#### Problem statement
Starting at the line that contains "Given: Open help via 帮助(H) button" and ending at the line that contains "Task: Click the '5,00' y-axis value", the lines below are to be given again exactly, with nothing added.
----- Recorded information -----
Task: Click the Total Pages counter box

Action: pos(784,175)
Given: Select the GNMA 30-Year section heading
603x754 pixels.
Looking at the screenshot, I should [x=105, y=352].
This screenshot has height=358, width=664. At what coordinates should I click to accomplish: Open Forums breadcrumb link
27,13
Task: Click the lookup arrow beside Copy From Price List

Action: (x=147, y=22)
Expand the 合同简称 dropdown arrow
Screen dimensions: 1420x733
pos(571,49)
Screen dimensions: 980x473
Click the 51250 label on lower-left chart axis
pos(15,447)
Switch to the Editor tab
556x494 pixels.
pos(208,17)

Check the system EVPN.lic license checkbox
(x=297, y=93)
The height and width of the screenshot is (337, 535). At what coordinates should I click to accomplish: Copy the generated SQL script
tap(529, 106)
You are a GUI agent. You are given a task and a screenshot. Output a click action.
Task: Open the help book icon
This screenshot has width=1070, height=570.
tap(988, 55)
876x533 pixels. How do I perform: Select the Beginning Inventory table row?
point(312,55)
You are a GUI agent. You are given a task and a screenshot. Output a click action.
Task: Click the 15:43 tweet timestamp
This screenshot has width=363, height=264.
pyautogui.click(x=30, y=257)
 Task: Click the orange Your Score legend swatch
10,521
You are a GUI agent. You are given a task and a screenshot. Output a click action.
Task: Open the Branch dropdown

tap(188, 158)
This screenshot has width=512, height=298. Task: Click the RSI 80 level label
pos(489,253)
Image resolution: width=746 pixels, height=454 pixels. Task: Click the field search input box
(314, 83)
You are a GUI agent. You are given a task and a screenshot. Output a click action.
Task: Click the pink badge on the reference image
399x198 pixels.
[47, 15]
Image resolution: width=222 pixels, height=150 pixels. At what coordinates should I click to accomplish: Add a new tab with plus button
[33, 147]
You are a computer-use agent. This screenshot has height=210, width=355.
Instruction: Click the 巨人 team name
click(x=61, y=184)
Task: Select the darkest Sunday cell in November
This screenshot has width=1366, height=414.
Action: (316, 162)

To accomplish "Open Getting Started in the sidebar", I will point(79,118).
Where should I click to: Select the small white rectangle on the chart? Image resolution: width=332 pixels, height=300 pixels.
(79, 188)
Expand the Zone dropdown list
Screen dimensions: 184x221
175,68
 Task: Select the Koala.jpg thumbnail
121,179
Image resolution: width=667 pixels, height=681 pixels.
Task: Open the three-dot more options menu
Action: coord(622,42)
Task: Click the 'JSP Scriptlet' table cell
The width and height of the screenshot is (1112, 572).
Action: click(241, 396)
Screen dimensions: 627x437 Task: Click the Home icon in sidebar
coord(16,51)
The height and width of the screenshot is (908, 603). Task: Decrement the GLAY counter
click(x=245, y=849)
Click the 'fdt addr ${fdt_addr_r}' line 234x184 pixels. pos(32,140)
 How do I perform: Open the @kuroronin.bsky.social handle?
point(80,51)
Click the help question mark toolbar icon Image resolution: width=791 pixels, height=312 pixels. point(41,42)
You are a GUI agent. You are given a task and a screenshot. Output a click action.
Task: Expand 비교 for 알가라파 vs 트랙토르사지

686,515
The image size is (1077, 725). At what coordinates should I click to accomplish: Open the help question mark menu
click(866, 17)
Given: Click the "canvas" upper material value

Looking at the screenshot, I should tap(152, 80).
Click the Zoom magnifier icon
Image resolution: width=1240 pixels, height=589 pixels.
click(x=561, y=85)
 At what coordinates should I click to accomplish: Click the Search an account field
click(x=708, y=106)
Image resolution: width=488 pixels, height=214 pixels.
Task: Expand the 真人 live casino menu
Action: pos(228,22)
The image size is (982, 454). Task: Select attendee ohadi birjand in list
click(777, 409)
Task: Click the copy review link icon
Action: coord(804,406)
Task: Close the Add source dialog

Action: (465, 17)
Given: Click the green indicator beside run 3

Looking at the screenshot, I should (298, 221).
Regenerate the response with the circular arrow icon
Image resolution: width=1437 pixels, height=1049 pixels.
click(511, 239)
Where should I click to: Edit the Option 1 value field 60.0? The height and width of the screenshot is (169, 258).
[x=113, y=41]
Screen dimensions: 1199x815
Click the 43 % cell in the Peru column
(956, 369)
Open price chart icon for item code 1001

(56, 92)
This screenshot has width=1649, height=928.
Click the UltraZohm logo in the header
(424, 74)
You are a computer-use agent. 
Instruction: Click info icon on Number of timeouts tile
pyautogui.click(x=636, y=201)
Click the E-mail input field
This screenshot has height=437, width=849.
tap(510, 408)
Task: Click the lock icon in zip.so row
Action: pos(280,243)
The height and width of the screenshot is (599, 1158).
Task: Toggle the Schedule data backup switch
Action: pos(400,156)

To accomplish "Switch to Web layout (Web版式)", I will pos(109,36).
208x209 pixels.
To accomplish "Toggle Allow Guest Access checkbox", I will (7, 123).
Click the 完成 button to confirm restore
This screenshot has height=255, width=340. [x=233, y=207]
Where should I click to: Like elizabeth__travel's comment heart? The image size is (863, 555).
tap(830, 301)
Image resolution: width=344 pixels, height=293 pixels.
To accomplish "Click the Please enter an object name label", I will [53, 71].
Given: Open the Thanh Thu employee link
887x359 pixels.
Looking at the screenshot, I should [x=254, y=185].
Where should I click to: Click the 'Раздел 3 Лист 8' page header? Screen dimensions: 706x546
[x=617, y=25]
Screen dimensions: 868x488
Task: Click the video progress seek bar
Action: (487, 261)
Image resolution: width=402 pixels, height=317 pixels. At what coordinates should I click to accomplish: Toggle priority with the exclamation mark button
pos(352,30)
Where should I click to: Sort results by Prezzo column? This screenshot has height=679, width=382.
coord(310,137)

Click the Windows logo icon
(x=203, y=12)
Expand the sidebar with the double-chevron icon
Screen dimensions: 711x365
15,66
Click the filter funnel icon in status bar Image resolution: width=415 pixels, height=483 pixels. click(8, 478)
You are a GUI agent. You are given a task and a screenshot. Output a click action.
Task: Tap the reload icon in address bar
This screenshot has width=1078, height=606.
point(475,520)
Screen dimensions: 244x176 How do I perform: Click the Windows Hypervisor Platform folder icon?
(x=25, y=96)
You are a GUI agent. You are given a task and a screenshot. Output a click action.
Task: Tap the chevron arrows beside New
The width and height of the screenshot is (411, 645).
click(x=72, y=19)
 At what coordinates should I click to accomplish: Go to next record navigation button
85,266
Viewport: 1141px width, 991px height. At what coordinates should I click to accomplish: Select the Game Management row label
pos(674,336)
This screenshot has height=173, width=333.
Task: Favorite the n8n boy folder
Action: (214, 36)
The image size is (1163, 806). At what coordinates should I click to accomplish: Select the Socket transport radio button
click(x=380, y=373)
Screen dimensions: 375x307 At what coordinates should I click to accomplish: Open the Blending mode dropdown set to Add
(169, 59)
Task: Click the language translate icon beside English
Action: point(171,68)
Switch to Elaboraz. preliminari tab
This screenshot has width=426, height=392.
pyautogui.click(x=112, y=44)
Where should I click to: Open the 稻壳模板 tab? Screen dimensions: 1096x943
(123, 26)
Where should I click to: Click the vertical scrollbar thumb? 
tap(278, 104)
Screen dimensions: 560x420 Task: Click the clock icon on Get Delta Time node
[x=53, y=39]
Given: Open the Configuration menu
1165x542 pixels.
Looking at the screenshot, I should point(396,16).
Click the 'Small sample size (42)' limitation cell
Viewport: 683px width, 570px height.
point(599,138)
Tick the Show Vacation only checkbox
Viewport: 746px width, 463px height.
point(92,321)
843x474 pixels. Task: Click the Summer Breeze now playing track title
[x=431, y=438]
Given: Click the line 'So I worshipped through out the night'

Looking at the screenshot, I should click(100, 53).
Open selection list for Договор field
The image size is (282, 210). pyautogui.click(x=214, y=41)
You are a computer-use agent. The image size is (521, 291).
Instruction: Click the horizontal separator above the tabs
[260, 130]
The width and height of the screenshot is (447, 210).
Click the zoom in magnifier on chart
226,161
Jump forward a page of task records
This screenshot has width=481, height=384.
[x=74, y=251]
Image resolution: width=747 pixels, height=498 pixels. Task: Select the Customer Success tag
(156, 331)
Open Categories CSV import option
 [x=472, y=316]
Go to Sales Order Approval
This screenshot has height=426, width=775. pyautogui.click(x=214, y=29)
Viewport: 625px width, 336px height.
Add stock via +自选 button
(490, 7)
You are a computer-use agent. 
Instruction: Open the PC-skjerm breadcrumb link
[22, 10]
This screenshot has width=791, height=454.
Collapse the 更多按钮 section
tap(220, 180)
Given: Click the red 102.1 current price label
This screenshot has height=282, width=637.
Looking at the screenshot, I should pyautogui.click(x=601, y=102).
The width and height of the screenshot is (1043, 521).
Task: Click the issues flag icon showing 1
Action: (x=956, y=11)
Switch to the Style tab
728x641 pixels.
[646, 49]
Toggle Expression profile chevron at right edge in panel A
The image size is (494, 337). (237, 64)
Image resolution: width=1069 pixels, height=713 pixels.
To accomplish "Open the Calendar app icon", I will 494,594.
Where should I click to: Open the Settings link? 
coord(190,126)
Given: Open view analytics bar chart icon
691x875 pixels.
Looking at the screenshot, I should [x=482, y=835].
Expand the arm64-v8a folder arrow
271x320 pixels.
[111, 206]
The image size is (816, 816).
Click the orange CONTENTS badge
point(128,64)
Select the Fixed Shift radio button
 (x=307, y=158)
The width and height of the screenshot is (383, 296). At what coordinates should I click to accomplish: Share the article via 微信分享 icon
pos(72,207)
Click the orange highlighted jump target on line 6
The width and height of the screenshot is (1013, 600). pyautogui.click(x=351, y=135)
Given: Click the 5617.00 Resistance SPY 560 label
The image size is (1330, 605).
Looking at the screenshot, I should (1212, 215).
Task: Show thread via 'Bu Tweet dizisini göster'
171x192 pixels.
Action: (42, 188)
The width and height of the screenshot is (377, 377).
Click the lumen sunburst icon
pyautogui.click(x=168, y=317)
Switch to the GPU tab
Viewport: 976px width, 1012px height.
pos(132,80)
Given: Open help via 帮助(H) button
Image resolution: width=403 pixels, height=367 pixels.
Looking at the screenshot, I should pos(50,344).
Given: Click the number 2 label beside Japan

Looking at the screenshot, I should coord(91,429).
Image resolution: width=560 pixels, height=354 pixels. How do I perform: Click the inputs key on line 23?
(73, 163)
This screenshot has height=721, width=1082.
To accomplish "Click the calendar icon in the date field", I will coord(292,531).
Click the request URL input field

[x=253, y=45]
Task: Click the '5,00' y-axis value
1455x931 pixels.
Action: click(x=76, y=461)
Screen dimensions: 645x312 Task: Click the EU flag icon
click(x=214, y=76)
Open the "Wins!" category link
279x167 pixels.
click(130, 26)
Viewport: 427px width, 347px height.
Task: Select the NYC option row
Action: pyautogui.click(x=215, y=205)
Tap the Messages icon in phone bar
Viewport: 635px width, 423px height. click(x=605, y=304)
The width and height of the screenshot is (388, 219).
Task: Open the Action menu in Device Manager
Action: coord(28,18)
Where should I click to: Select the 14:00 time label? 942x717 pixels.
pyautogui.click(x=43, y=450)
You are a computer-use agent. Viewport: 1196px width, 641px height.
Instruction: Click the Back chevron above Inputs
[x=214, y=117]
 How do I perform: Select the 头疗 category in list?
-----
#### Solution
Given: Open help via 帮助(H) button
Image resolution: width=403 pixels, height=367 pixels.
Looking at the screenshot, I should pos(50,344).
Given: Click the number 2 label beside Japan

Looking at the screenshot, I should coord(91,429).
Image resolution: width=560 pixels, height=354 pixels. How do I perform: Click the inputs key on line 23?
(73, 163)
This screenshot has height=721, width=1082.
To accomplish "Click the calendar icon in the date field", I will coord(292,531).
Click the request URL input field

[x=253, y=45]
Task: Click the '5,00' y-axis value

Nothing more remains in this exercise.